A plusieurs reprises nous avons ainsi vu de jeunes actionnaires, non opérationnels, connaissant peu l’entreprise, avoir une contribution décisive à la réflexion stratégique, grâce à la pertinence de leur questionnement et à leur regard neuf.

Par ailleurs, créer des instances de gouvernance efficaces et robustes constitue très souvent une préoccupation majeur au moment de passer le témoin à la génération d’après. Cependant, il n’y a pas de bonnes instances de gouvernance dans l’absolu ! Tout dépend de la stratégie suivie. Ainsi, la pertinence des mécanismes de gouvernance doit être en grande partie évaluée à l’aune des objectifs stratégiques poursuivis. La définition de la stratégie doit donc absolument précéder celle de la gouvernance.

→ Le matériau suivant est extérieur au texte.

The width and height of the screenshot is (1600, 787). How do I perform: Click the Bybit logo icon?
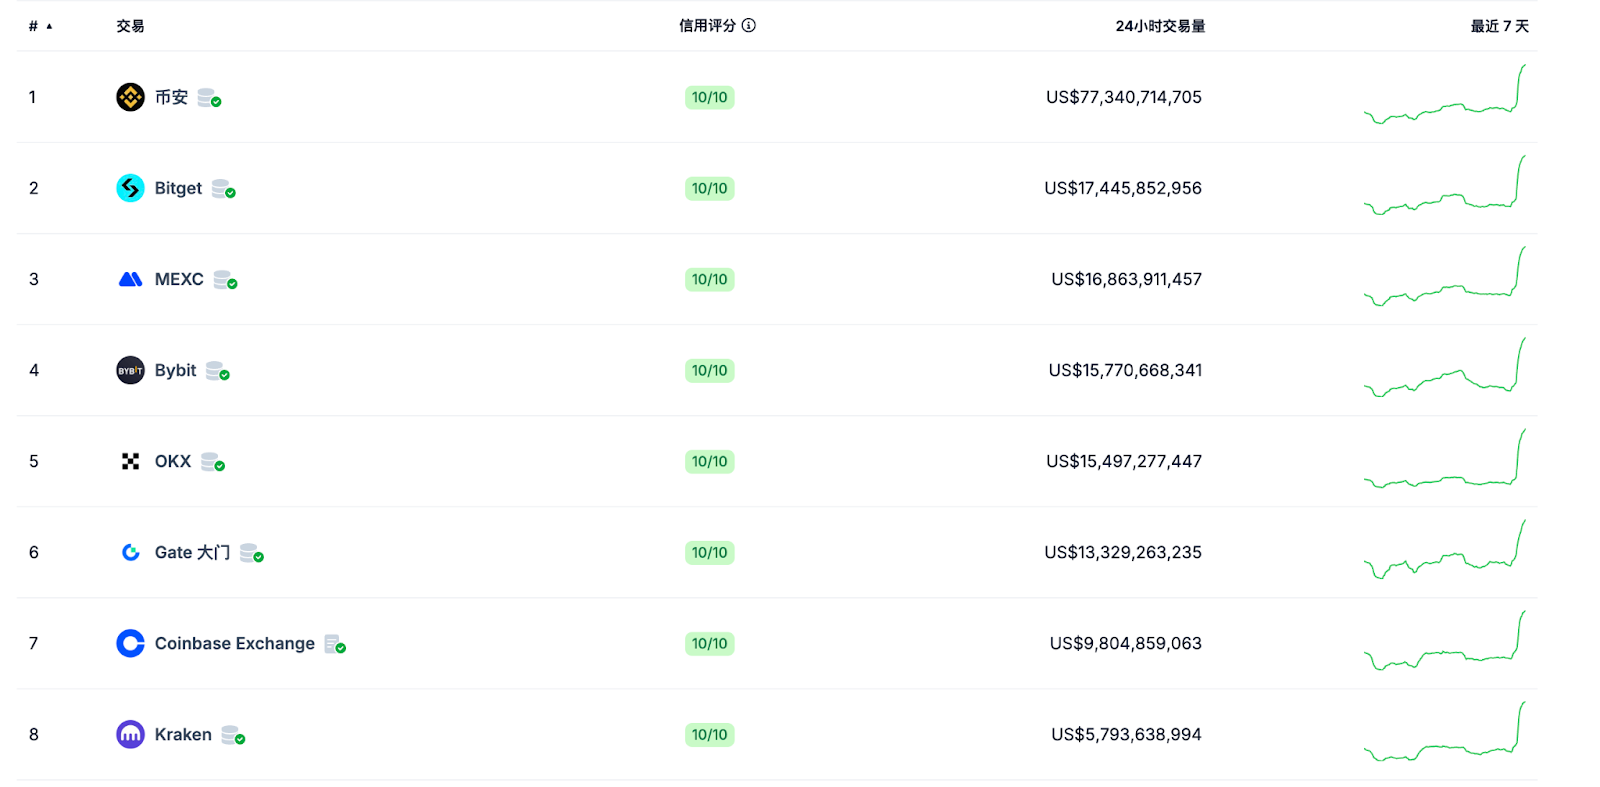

Il n’y a pas de bonnes instances de gouvernances dans l’absolu. […Leur] pertinence doit être […] évaluée à l’aune des objectifs stratégiques poursuivis. La définition de la stratégie doit donc précéder celle de la gouvernance.

Enfin, la stratégie d’une PME ou d’une ETI familiale, ne peut pas se faire en y plaquant les outils classiques de la stratégie (analyses de marché, SWOT, Porter, etc.) conçus, rappelons-le, pour appréhender le développement des grandes entreprises américaines à l’époque des 30 glorieuses, c’est-à-dire dans un contexte dans lequel la demande était supérieure à l’offre. Notre expérience montre qu’au sein d’une entreprise familiale, deux éléments sont particulièrement structurants  :
  • Son offre (sa proposition de valeur unique dont le produit ou le service n’est que la matérialisation), issue de son ADN et pierre angulaire de sa différenciation. Sa fonction stratégique dominante (i.e. la fonction-clé de l’entreprise, souvent reliée au métier du fondateur) qui conditionne en partie ce que l’entreprise sait (ou ne sait pas) faire ainsi que sa vision du monde.
  • Or, comprendre ces éléments est fondamental pour les nouvelles générations.
Une réflexion stratégique approfondie – qui va bien au delà de l’expression d’une vision et de valeurs – permet d’appréhender ces composantes-clés. Elle aide à déterminer l’espace de liberté dont dispose la nouvelle génération (« qu’est-ce que je peux modifier ? ») et à comprendre ce qu’il ne faut surtout pas changer sous peine de mettre l’entreprise en porte à faux avec sa colonne vertébrale. On évite ainsi le syndrome de l’héritier qui, convaincu qu’il doit imprimer sa marque, balaie le passé et, ce faisant, fragilise l’entreprise.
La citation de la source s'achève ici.